Perché, nonostante il film di Polanski non sembri occuparsi del mondo attuale esterno, risulta essere ad ogni modo e proprio per la sua apparente distanza dal reale contemporaneo un'opera invece ancor più presente al proprio tempo, mettendo in luce le sfaccettature della nostra quotidianità, della nostra civiltà, attraverso due modelli familiari, che a loro modo dovrebbero rappresentare fenotipi umani ben definiti, in grado di creare più o meno condivisioni o compartecipazioni da parte degli spettatori.
Gli equilibrismi dialettici e formali, col tempo vengono meno, degenerando e svelando le storture umane e sociali, racchiuse in un piano sequenza in campo lungo che apre e chiude il film e che suona beffardo rispetto ai tentativi di apparente rispetto reciproco di ristabilimento di un equilibrio, che pare non poter essere trovato in una società schiava di forme e idee che sembrano aver preso il sopravvento sulla sostanza.
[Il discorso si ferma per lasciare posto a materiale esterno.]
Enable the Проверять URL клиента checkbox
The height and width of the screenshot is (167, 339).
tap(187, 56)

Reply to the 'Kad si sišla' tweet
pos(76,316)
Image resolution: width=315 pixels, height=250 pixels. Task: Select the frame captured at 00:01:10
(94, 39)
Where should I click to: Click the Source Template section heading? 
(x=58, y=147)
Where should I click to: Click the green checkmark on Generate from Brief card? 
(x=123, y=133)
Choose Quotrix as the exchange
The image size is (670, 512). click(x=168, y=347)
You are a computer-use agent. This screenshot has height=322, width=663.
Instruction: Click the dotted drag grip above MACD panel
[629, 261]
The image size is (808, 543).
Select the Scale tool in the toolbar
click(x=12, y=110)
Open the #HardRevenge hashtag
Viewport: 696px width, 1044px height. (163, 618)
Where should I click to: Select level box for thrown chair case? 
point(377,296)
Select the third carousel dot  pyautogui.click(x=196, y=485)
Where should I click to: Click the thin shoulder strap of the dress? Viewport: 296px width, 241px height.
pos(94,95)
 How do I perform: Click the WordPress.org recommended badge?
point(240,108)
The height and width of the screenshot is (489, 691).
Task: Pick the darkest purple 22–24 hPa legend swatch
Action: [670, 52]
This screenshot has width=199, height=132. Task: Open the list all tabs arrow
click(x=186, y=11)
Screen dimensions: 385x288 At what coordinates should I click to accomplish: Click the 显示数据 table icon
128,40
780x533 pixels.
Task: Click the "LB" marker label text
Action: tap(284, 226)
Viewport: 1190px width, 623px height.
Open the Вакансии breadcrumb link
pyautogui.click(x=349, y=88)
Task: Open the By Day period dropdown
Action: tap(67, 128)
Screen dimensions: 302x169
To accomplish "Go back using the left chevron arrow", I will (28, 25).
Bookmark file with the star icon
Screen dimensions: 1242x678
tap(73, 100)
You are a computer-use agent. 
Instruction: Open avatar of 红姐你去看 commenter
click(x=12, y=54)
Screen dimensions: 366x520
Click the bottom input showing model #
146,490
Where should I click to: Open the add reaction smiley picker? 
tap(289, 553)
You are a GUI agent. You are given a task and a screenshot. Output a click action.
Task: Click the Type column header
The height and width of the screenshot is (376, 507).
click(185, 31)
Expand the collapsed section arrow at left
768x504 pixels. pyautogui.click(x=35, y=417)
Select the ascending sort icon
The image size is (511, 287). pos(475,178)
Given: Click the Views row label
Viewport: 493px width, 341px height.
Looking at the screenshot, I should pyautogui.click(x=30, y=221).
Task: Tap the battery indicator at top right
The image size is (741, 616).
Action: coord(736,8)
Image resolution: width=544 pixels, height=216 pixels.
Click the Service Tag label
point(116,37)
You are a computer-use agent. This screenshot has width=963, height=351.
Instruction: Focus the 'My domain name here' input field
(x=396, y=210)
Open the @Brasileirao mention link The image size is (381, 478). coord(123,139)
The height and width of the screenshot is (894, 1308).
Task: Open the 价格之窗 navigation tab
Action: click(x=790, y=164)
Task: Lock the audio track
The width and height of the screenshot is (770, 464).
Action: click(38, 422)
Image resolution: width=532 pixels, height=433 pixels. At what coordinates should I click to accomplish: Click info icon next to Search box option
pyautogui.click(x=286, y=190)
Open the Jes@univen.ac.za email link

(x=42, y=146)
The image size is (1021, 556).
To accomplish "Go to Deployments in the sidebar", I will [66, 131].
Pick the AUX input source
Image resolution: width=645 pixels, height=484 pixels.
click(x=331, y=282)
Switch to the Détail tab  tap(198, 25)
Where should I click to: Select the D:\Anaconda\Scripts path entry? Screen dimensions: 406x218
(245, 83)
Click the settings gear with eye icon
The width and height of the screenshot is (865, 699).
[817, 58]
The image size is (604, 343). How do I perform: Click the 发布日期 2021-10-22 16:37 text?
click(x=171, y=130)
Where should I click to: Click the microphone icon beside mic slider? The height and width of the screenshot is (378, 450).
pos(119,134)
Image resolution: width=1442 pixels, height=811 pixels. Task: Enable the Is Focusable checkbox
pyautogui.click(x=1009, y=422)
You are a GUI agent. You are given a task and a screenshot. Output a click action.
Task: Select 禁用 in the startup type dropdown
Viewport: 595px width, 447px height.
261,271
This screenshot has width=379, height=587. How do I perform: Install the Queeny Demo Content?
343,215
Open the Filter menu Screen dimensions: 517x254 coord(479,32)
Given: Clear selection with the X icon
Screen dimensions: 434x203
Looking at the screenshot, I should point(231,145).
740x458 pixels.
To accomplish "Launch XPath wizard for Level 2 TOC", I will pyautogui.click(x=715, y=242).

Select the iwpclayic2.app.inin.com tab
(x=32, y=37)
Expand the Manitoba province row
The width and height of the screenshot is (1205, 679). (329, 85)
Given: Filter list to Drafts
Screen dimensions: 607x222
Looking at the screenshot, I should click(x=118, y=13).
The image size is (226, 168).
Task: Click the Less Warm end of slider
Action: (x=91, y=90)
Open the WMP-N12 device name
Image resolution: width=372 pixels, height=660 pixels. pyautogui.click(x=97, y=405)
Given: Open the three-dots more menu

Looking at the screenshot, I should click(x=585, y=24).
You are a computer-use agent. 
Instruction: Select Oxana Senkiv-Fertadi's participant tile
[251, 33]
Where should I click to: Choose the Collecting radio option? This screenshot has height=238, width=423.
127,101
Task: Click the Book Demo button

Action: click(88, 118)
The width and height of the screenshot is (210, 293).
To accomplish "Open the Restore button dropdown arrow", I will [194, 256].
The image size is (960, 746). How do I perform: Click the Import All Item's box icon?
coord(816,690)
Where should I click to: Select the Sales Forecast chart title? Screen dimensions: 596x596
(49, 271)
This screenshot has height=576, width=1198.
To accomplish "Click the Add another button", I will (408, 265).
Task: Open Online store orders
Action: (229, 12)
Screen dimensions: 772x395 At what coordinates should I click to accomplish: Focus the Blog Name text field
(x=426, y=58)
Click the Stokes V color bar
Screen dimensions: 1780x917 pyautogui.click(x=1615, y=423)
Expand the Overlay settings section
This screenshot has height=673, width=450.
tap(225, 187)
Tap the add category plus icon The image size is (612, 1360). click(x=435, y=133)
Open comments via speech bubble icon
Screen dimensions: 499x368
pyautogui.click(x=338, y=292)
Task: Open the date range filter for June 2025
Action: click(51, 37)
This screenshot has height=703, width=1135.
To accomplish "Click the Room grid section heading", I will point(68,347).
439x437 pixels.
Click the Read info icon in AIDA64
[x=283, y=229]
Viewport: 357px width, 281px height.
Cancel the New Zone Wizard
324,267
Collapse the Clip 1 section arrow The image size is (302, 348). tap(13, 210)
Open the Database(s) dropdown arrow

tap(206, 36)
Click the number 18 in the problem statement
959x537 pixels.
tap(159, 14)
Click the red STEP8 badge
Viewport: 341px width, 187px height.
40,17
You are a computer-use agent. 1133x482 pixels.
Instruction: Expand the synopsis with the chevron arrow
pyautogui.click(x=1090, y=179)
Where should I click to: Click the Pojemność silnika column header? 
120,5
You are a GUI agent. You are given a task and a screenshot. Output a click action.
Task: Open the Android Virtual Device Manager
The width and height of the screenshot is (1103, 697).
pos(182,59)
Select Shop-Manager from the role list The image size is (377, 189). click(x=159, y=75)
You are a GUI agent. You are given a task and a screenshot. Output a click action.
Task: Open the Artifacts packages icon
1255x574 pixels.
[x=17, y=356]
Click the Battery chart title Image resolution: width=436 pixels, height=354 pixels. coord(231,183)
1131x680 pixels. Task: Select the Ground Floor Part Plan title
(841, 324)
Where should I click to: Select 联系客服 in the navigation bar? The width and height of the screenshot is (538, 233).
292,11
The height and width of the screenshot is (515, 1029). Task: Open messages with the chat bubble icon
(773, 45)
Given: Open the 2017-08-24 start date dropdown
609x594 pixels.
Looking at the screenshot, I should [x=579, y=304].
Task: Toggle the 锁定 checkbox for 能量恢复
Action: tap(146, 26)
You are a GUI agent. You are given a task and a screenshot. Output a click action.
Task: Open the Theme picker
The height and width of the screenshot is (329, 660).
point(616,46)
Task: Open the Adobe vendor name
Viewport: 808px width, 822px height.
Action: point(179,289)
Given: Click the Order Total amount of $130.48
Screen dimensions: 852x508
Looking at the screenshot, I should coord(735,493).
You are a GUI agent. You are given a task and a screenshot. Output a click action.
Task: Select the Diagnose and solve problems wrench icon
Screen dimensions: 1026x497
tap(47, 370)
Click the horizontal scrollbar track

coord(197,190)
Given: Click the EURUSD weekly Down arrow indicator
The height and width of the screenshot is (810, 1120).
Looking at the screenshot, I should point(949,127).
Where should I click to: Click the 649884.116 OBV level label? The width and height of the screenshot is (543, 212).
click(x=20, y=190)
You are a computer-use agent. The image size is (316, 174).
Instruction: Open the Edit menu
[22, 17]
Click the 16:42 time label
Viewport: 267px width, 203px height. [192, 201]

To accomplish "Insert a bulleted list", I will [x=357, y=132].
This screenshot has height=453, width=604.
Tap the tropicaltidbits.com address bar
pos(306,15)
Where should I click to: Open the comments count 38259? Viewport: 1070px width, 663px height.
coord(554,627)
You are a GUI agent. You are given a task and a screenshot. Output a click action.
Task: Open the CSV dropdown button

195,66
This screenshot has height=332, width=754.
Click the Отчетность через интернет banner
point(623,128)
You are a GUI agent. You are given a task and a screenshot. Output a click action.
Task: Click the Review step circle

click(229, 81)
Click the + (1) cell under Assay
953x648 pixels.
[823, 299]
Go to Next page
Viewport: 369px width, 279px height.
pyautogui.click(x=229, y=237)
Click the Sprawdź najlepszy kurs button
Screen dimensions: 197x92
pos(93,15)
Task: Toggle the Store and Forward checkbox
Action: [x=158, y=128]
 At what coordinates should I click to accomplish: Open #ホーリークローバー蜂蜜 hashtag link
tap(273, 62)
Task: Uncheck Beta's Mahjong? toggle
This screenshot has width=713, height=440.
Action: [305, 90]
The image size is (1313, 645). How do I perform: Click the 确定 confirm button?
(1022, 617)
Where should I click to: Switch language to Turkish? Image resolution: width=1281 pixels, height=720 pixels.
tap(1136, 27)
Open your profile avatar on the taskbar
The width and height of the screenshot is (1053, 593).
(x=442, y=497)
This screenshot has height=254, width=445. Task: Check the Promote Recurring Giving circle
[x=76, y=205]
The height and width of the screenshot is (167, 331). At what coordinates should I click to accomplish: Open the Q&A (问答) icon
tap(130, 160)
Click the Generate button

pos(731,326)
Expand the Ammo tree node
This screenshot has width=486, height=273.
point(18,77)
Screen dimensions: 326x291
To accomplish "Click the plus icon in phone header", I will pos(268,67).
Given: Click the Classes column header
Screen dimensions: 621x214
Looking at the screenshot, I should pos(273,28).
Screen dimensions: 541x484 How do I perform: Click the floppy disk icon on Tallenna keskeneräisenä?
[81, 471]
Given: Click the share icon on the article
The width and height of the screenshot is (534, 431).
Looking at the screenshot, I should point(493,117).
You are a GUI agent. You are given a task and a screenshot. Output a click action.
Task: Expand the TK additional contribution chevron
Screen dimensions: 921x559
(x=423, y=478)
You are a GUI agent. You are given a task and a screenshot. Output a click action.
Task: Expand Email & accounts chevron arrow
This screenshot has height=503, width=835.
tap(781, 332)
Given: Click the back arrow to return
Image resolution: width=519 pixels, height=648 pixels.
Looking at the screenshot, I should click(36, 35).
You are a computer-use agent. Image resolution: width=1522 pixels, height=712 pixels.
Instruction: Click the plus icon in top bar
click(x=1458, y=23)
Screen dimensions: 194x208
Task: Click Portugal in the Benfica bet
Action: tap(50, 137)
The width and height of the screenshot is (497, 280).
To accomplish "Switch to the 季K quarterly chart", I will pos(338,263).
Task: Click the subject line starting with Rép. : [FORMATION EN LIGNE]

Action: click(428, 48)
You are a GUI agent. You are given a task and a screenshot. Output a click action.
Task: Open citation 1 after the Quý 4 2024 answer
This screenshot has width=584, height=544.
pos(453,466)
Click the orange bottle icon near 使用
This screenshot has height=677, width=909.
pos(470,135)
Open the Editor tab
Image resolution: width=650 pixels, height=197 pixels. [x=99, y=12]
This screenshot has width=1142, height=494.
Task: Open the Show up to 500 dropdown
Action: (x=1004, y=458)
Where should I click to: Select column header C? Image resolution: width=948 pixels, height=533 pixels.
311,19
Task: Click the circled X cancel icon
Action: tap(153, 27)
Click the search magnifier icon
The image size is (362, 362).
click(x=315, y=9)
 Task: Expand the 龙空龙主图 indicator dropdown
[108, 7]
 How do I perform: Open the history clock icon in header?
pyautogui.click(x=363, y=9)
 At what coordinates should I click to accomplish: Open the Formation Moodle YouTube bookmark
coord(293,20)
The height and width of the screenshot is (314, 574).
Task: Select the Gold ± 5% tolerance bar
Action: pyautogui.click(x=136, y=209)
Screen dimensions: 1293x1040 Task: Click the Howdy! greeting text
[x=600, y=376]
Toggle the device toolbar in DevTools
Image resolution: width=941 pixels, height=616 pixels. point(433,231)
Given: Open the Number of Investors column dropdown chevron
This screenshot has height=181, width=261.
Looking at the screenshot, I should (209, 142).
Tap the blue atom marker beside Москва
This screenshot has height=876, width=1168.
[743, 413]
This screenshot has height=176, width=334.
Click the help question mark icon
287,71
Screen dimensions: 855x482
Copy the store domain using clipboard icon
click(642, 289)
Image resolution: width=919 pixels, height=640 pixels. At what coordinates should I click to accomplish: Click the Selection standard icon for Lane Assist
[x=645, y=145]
Se da una parte Polanski firma ancora una volta un'opera critica e salace nei confronti dell'America, dall'altra dimostra uno sguardo che riesce, nonostante la gabbia profilmica in cui si è autorecluso, di riuscire a spaziare ben oltre lo spazio d'azione in cui la m.d.p. si aggira, raccontando della nostra realtà e del nostro tempo in maniera alquanto efficace e più incisiva di un saggio di sociologia.
Inutile ribadire, ma lo faccio lo stesso, la maggiore incisività che il trailer originale fa presagire rispetto a quello italiano visto nelle sale nostrane.